Dépression du système nerveux central

→ En raison d’une action dépressive sur le système nerveux central, la codéine et le tramadol exposent à un risque de somnolence somnolence diurne, de vertiges, d’altération de la vigilance somnolence diurne, vestiges, altération de la vigilance (déconseiller la conduite automobile) voire de confusion (en particulier chez le sujet âgé).

→ Leur action sur la musculature lisse, notamment au niveau du tube digestif, est à l’origine de nausées, de vomissements et de constipation (conseiller une hydratation suffisante et la consommation de fibres). Des troubles mictionnels, dus à une augmentation de la contraction du sphincter lisse, sont également possibles.

→ La codéine aux doses usuelles et le tramadol en cas de surdosage peuvent être responsables de détresse respiratoire.

→ En cas d’utilisation prolongée à fortes doses, une pharmaco­dépendance peut s’observer avec un risque de syndrome de sevrage à l’arrêt brutal (anxiété, nervosité, agitation, tremblements et troubles digestifs).

→ Le tramadol peut être responsable de convulsions épilepti­formes (surtout en cas de doses élevées et d’association aux antidépresseurs imipraminiques ou aux neuroleptiques qui abaissent le seuil épileptogène). Il expose en outre à un risque d’hypoglycémie.

Contre-indications

Insuffisance respiratoire sévère

→ La codéine et le tramadol sont contre-indiqués chez les insuffisants respiratoires et la codéine chez l’asthmatique également.

→ La codéine est contre-indiquée chez la femme allaitante tout comme l’utilisation chronique de tramadol (prise unique ponctuelle possible).

→ Le tramadol est contre-indiqué chez les épileptiques non contrôlés par un traitement.

Interactions

Tramadol et risque de syndrome sérotoninergique

→ L’association aux autres dépresseurs du système nerveux (anxiolytiques, hypnotiques, antidépresseurs sédatifs, certains antihistaminiques H1, alcool, etc.) majore le risque de dépression centrale ou respiratoire.

→ Le tramadol est contre-indiqué avec les inhibiteurs de monoamine oxydase (IMAO) en raison d’un risque majoré de syndrome sérotoninergique. Son association aux inhibiteurs de la recapture de la sérotonine (IRS), à la venlafaxine ou aux anti­dépresseurs tricycliques doit prendre en compte ce même risque.

→ L’association de la codéine aux agonistes-antagonistes morphiniques (buprénorphine) est contre-indiquée (diminution de l’efficacité de la codéine).

Sources : « Opiacés faibles », pharmacomedicale.org ; « Prise en charge médicamenteuse de la douleur chez l’enfant », fiche mémo de la Haute Autorité de santé (HAS), janvier 2016 ; Point d’information de l’Agence nationale de sécurité du médicament (ANSM), 17 juillet 2017 ; « Introduction à la physiopathologie de la douleur », em-consulte.com ; « Tramadol : augmentation de la mortalité ? », Prescrire, mars 2020 ; « Etat des lieux de la consommation des antalgiques opioïdes », ANSM, février 2019.

À NOTER

– Depuis le 15 avril 2020, la durée maximale de prescription des médicaments antalgiques contenant du tramadol (voie orale) est réduite de 12 mois à 3 mois.
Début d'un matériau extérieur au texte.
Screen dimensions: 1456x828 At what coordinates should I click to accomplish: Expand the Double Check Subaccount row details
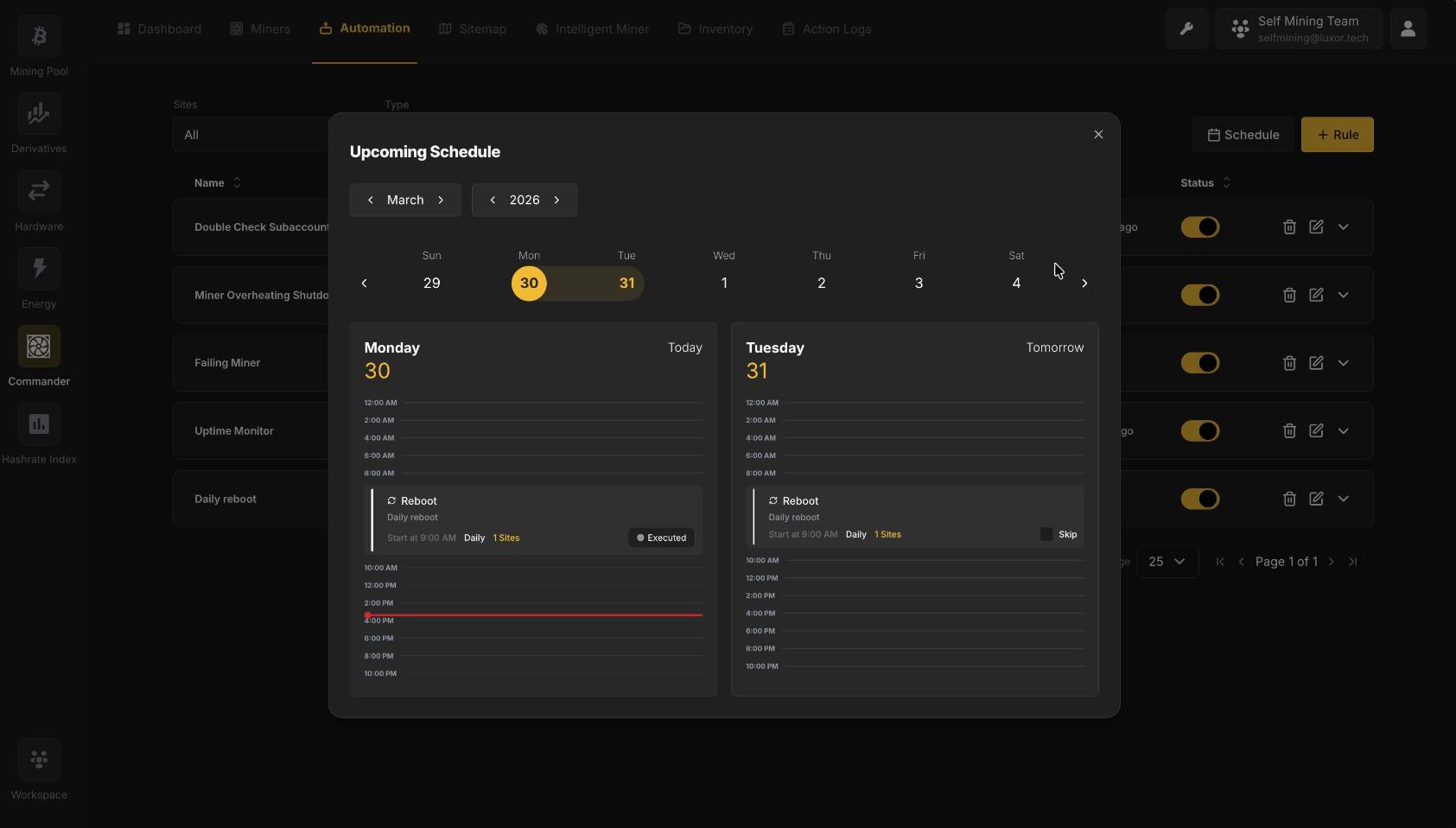click(x=1344, y=226)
Le tramadol est le premier antalgique opioïde rapporté dans les notifications d’usage problématique du réseau d’addictovigilance et la première molécule impliquée dans les décès liés aux antalgiques en France.

– Depuis juillet 2017, la délivrance de codéine, quelle que soit sa dose, nécessite une prescription médicale, y compris lorsqu’elle est utilisée comme antitussif.

Autre usage de la codéine

La codéine est également utilisée pour ses propriétés antitussives. A l’instar des spécialités antal­giques, la délivrance n’est autorisée que sur prescription médicale (Dinacode, Néo-codion, Padéryl, Polery, etc.), les sirops étant depuis juillet­?2017 inscrits sur la liste II et les comprimés sur la liste I. Les autres antitussifs opiacés (dextro­méthorphane, éthylmorphine, noscapine, pholcodine) sont également délivrés sur prescription.